Given the one-sided law, the court cases naturally went against the property owners. They were about to be evicted when violence erupted. Hamas, the equally extremist political party ruling Gaza, exploited the crisis to burnish its political credentials by firing rockets at Israeli towns. The Israeli military responded with massive air and artillery bombardment and now threatens ground action. This time, however, the violence spread to Israeli towns with mobs of Israeli citizens, Jews vs. Muslims and Christians, attacking each other. While Netanyahu has denounced the intra-Israeli violence, his police have mostly stood aside when Jewish vigilantes attack their fellow non-Jewish citizens but always protect Jews from violence.

The Biden administration, which had tried to pivot American strategic attention and involvement away from the Middle East, wants to avoid engagement. He has reverted to the default position of American policy: denounce violence, express platitudes about bringing it to an end while insisting that it is up to the Palestinians to give in first. This has few short-term political downsides among the American electorate. We have done about the same with almost every previous such outbreak in the region since I was old enough to follow the news (a very long time). Nothing changes and a few months or so later, people again start dying.

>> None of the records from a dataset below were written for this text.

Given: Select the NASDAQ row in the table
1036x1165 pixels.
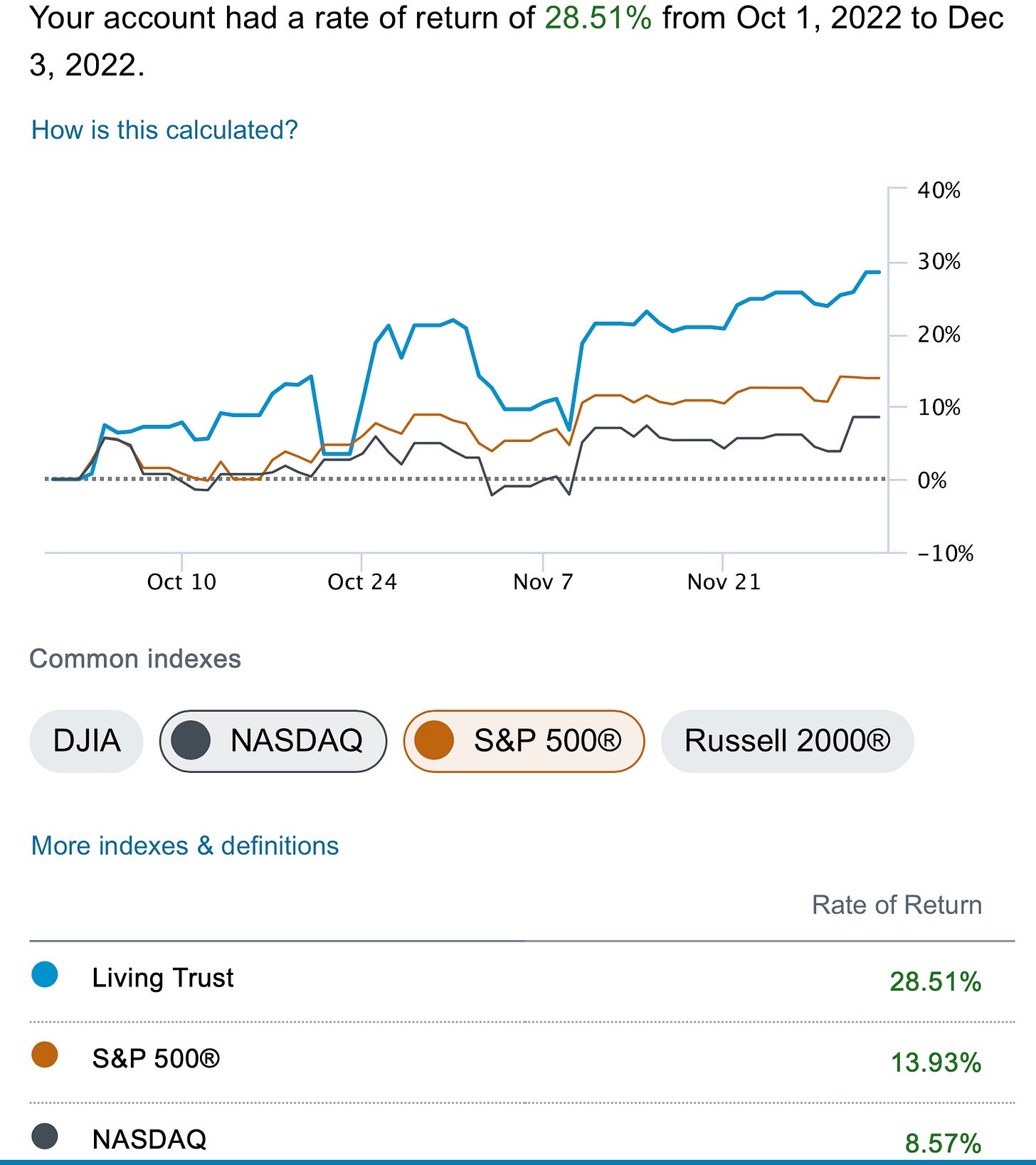Looking at the screenshot, I should click(149, 1139).
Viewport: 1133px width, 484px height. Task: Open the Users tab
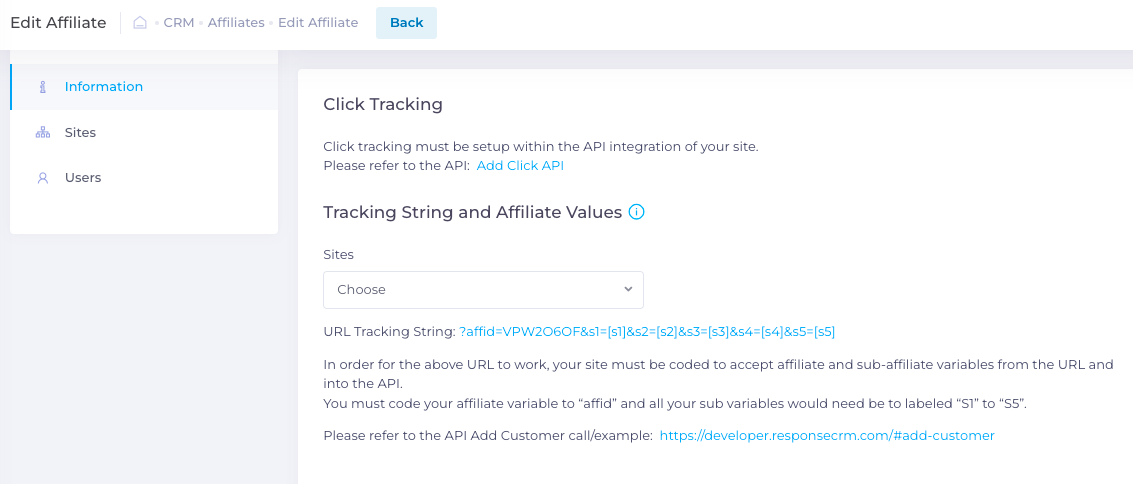pos(144,178)
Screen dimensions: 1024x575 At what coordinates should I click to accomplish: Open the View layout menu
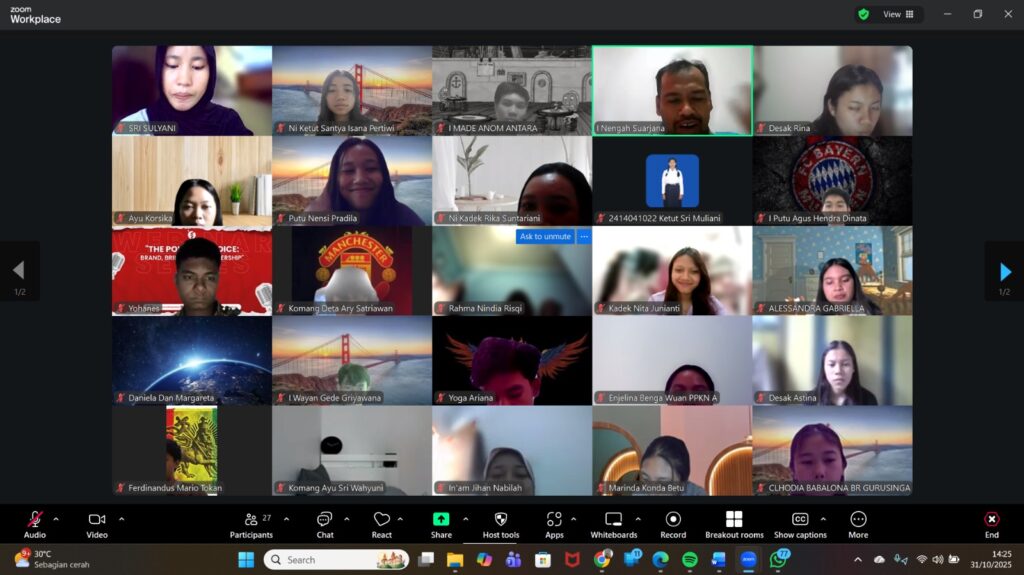tap(892, 14)
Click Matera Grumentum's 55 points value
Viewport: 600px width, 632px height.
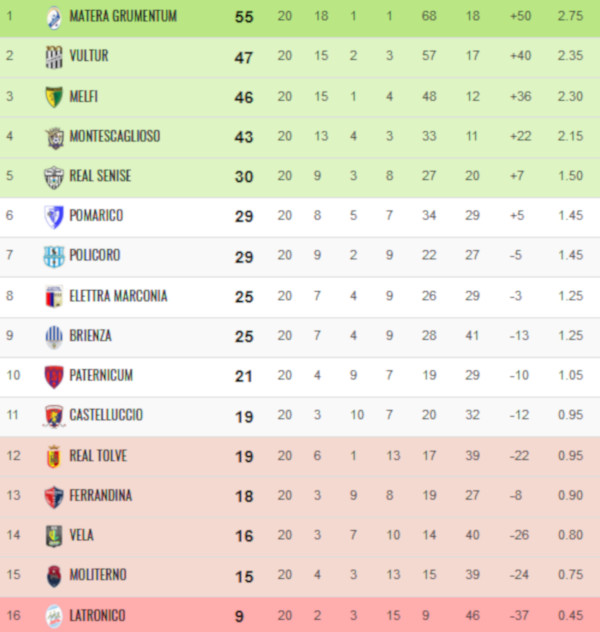pos(244,17)
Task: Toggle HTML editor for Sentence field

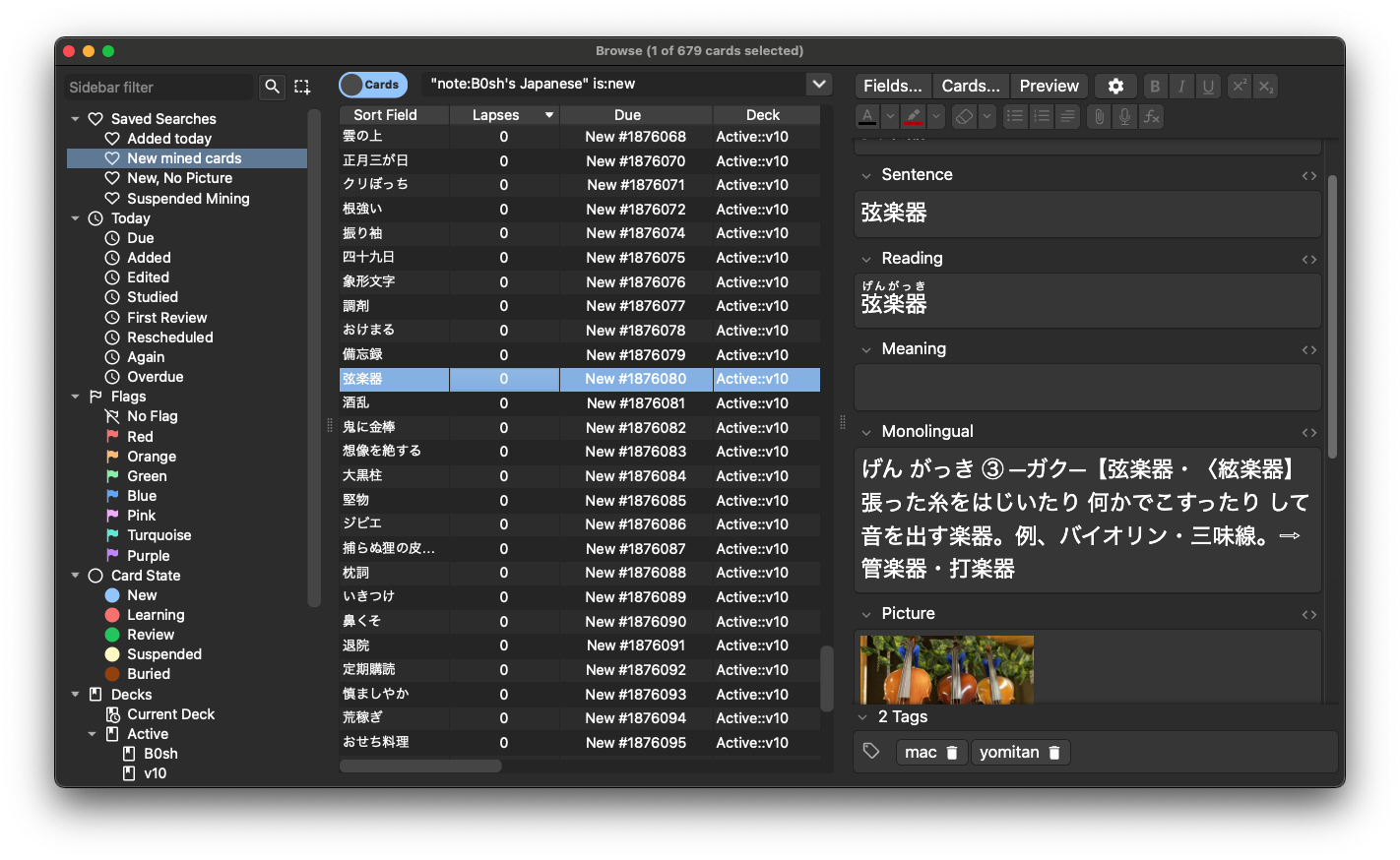Action: pos(1308,176)
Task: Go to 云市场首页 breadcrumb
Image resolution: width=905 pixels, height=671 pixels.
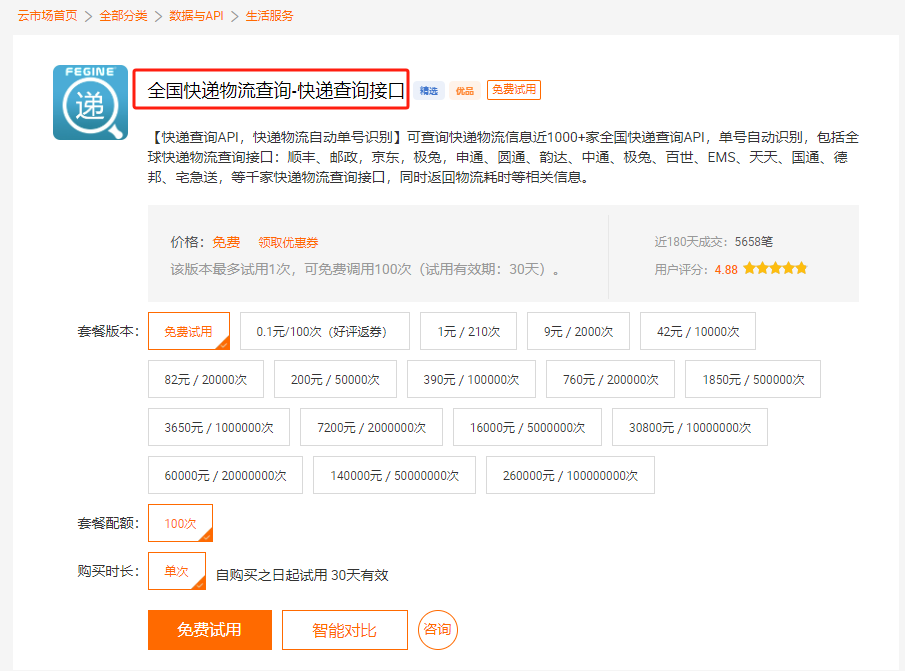Action: coord(47,16)
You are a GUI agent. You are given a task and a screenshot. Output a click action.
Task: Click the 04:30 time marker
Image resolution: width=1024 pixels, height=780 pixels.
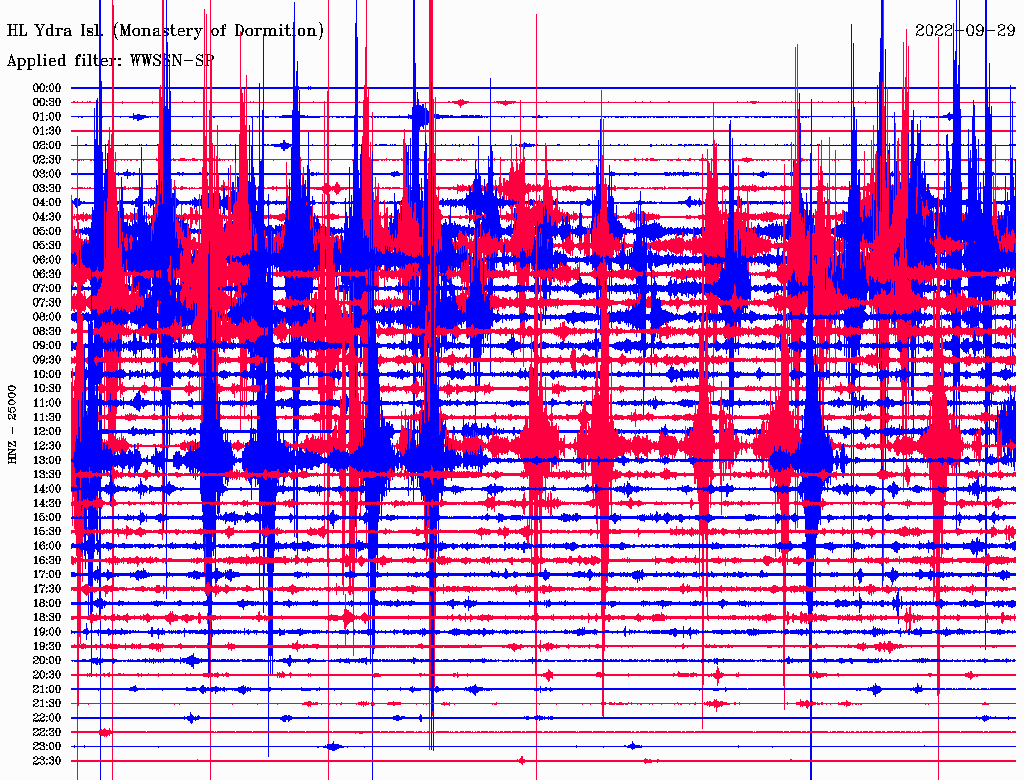[47, 217]
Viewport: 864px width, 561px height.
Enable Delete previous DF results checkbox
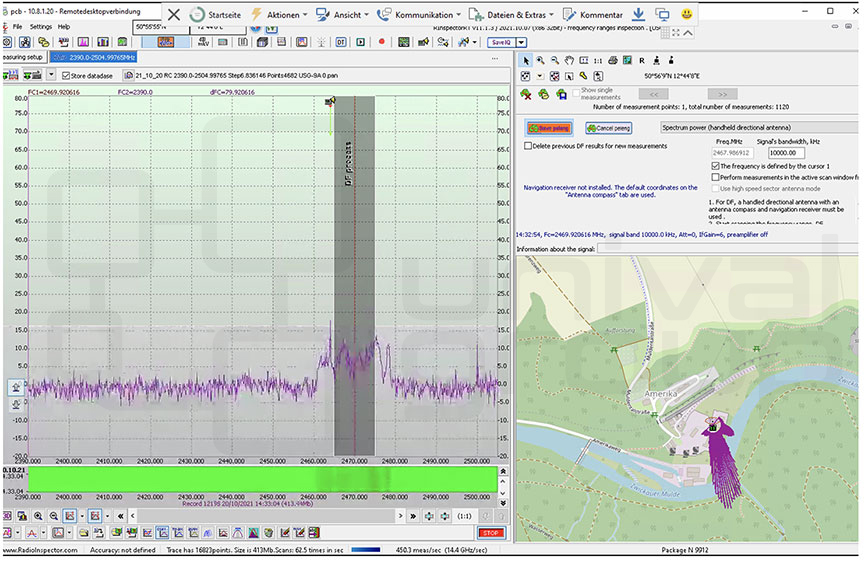click(x=529, y=146)
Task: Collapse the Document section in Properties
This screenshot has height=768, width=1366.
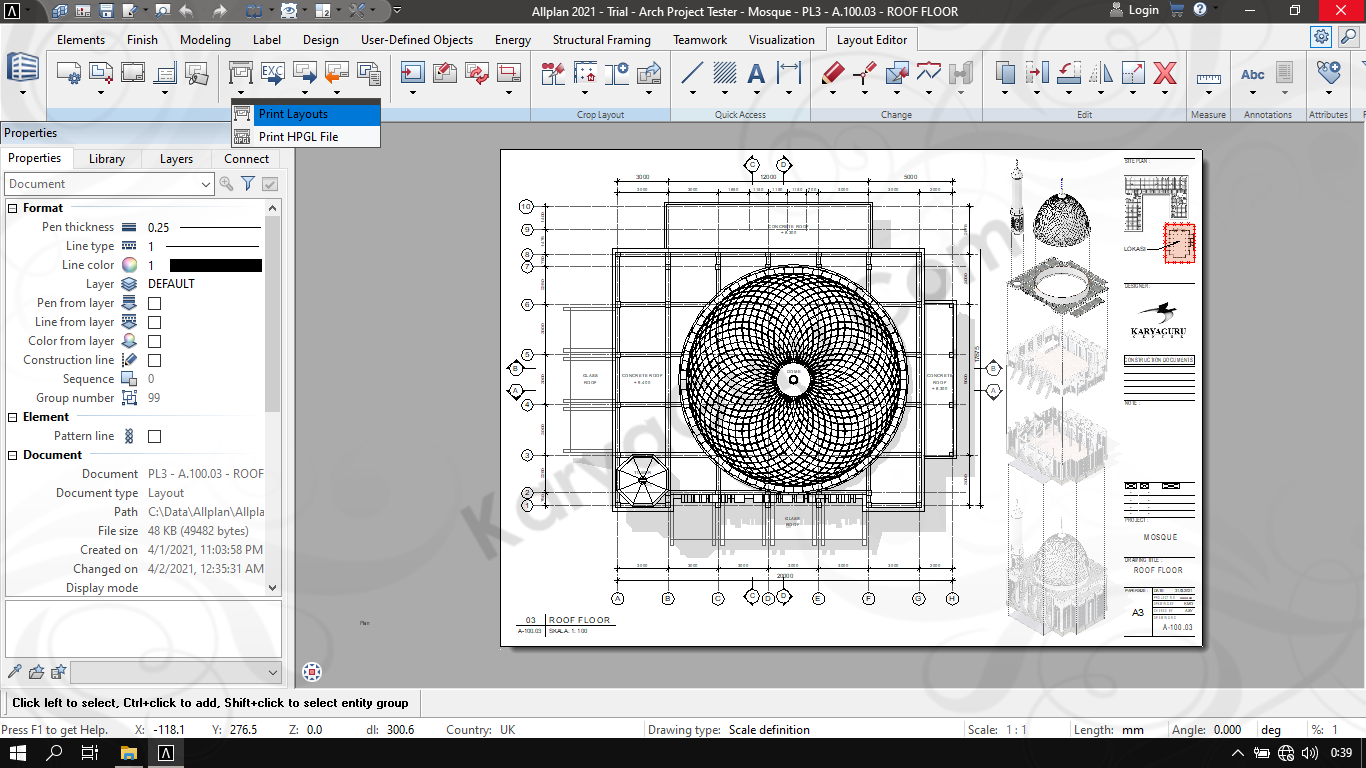Action: (13, 455)
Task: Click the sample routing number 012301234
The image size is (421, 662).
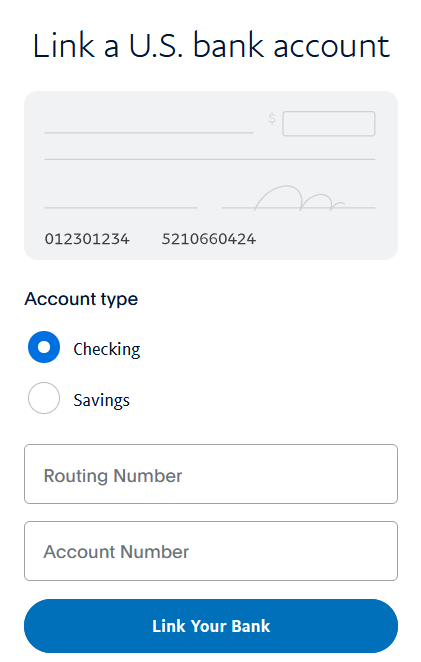Action: point(87,239)
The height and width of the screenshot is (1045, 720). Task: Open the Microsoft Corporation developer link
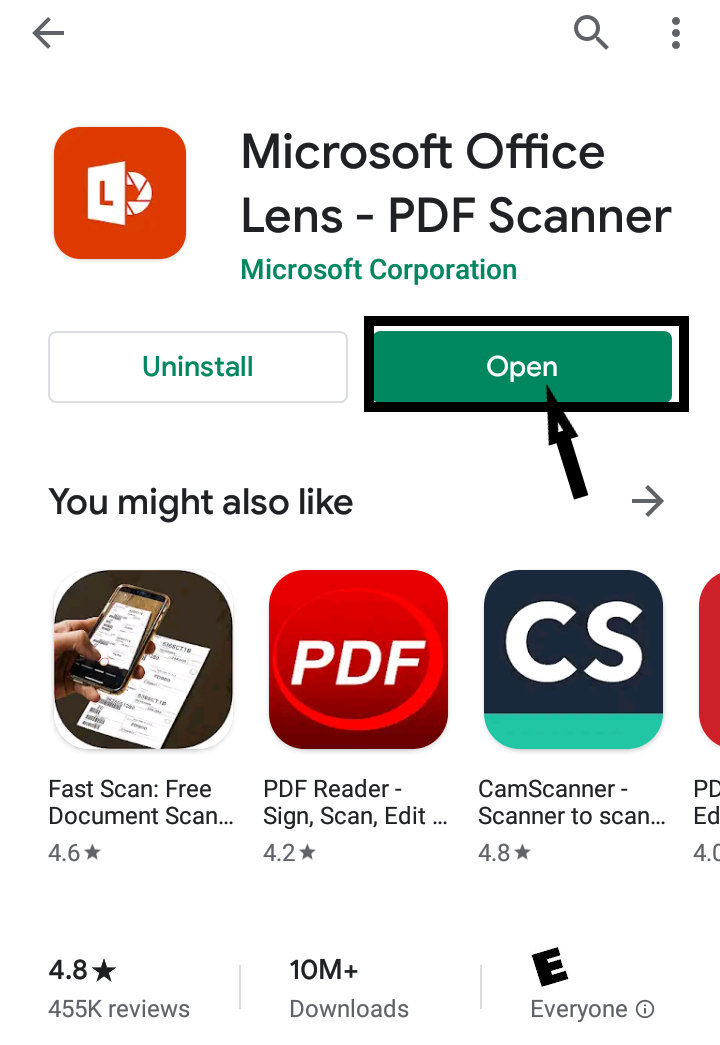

However, change comes inevitably and the fixation of American and Israeli politicians on the short term, guarantees we will not be ready when the long term turns to bite us. Furthermore, the politicians seem to ignore the qualitative differences from the past crises. The level of intercommunal violence, Israeli citizen pitted against Israeli citizen, has no precedent. At the risk of sounding banal, I quote Abraham Lincoln about "A house divided against itself cannot stand." Israel must, before it becomes too late, decide if it wants to become an apartheid South Africa or live up to the dreams of its founders to establish a democratic state that would be an example to the world. It does not take a professional historian to tell you how long apartheid South Africa survived.

Israel should also consider the likelihood that the images of Israeli police attacking worshippers at al-Aqsa, one of the holiest mosques in Islam, on a holiday as sacred to Muslims as Easter is to Christians, will undo Israel’s single most important diplomatic triumph of the 21st century. The four Arab states that Trump persuaded to recognize Israel in 2020 may not be democracies but even autocrats dare not disturb the religious sensibilities of their subjects. Israelis should also realize that the violence has just removed almost all pressure from Iran and seems to have accelerated the willingness of those states who ‘normalized’ with Israel against Iran to ‘normalize’ with the Ayatollahs instead.

Finally, Israel should seriously contemplate the fate of Turkish-American relations. The U.S consistently supported Turkey regardless of its actions, such as the pogrom against Greeks in Constantinople in 1955, the closing of Christian schools and Churches, and the frequent massacres of Kurds for decades. Successive Turkish governments lulled themselves into believing that U.S. support had no limits. Ultimately, Turkey so angered the U.S. that today it finds itself with no friends in Washington.

American and European politicians should also remember that violence begets violence. The terrorists of 9/11 may have had other motives, but their battle cry included the “liberation of al-Aqsa.”  Dead Palestinians have relatives who will seek revenge and who will remember that American-made warplanes delivered the bombs that killed them. Innocent Americans and Europeans will almost certainly pay the price of American and European government acquiescence with Netanyahu’s policies. The current violence emboldens Iran, opens the door to Russian and Chinese influence in the Moslem world, and makes Turkey’s Erdogan into a local folk hero for challenging his nemesis, Netanyahu.  

If history is any guide, the violence will slowly subside. Nothing significant will have changed and in the not-too-distant future people will start the killing again. Would it not be better to really try to resolve these issues, even if it’s hard work?